И кто это у нее там мог быть? Никого там не было и быть не могло. Мне стало легко думать, что у нее никого не было. Не было — и точка.

— Мы к какой–то женщине вчера ходили? — спросил Миша, чуть только отодрав от подушки свою опухшую, бледную физию.

— Не знаю! — сказал я. — И знать не хочу.

— Не знаешь? — но тут вид собственных порванных и грязных брюк придал его мыслям иное направление. Сидя на кровати и вертя в руках свои праздничные штаны, Михаил был похож на индусского мудреца, занятого осмыслением космической модели мира. Я сказал ему об этом поразительном сходстве.

— У меня никогда не было таких хороших кримпленовых брючат! — заметил он с какой–то даже поэтической одухотворенностью.

— Теперь их у тебя, можно считать, уже и нету.

— Ты не задумывался ли, Виктор Андреевич, почему нам так много радости доставляют несчастья ближних?.. И ведь это из–за тебя я порвал штаны?

— Как это?

— Если бы я сразу поехал домой и потом не лазил в кусты за твоим портфелем — все было бы о'кей.

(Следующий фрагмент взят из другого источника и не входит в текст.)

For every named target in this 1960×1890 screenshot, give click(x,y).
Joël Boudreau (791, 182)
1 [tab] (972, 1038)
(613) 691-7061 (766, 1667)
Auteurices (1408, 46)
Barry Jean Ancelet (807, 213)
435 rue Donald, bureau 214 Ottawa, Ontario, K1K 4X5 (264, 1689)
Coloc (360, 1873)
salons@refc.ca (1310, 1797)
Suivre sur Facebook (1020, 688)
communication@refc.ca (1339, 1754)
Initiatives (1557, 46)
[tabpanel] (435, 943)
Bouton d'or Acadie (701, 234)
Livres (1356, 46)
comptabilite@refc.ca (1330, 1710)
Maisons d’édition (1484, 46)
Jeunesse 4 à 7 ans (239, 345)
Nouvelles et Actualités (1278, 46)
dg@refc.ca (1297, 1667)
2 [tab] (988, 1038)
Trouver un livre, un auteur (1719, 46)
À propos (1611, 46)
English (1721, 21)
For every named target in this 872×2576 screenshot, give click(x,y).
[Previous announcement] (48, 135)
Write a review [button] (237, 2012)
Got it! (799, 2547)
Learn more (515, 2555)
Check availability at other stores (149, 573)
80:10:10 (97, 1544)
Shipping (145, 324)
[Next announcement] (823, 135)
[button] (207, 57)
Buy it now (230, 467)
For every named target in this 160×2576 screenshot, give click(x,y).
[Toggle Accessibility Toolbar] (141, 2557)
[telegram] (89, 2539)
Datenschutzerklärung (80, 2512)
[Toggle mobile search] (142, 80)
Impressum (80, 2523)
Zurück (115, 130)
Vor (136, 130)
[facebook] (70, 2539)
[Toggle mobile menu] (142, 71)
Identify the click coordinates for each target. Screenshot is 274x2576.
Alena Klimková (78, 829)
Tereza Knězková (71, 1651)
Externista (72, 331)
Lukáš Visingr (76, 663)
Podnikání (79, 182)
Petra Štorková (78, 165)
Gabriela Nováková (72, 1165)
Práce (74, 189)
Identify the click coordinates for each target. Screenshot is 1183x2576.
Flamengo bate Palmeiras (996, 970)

— Ты сам зашвырнул портфель.

Я принес ему иголку и нитки.

Странно, но вид его — а сейчас он выражал полное благодушие и олимпийское презрение к мелочам быта, — вид моего лучшего друга, утреннего, растрепанного, самозабвенно погруженного в починку штанов, что–то вдруг опасно стронул во мне. Точно разом и сильно заныли все зубы, и эта сосущая, оглушающая боль мгновенно и беспощадно растеклась по всему телу, спустилась до желудка. Осторожно поднявшись, я выскользнул на кухню, не отдавая себе отчета в том, что делаю, выпил стакан воды из–под крана, зажег газ и поставил чайник, но тут же его выключил.

Нет, я не смогу пить чай и разговаривать с Вороновым. Мне необходимо остаться одному, вслушаться в боль и понять, что она означает.

Тихо лег я на кухне на пол, лицом в линолеум, и пролежал так не знаю сколько. Каждая минута тянулась бесконечно и одновременно жалила, как пчела.

Я потерял и не мог ухватить нить происходящего, нить вырвавшегося из–под контроля бытия. От пола шел сладкий запах тления, и казалось, будто мое тело расклеилось и заполнило собой всю кухню. «Если такая смерть, подумал я, — то она ужасна». И потом еще подумал с ненавистью, какой не мог в себе подозревать: «Наталья, ты испорченная, развращенная, невыносимая тварь».

Мысль о Наталье на короткий срок все вернула на свои места. То есть боль никуда не делась, но я сообразил, что если постараюсь удержать себя в зоне этой спасительной ненависти, то можно сохранить остатки здравого смысла.

— Витька, иди принимать шитье! — крикнул из комнаты Михаил.

Он стоял перед зеркалом и любовался на зашитую штанину, которая изогнулась у него на ноге наподобие слоновьего хобота.

— Отлично! — сказал я. — Тебе бы в цирке выступать коверным… А теперь поторопись, мне уже надо быть на работе.

— А завтрак?

— Обойдешься.

На улице в лицо хлынула тусклая зелень раннего московского утра, и глазам стало щекотно, словно в них попало мыло. Я плохо различал фигуры идущих людей, машины проносились мимо с утробным урчанием, к горлу подступали комочки тошноты.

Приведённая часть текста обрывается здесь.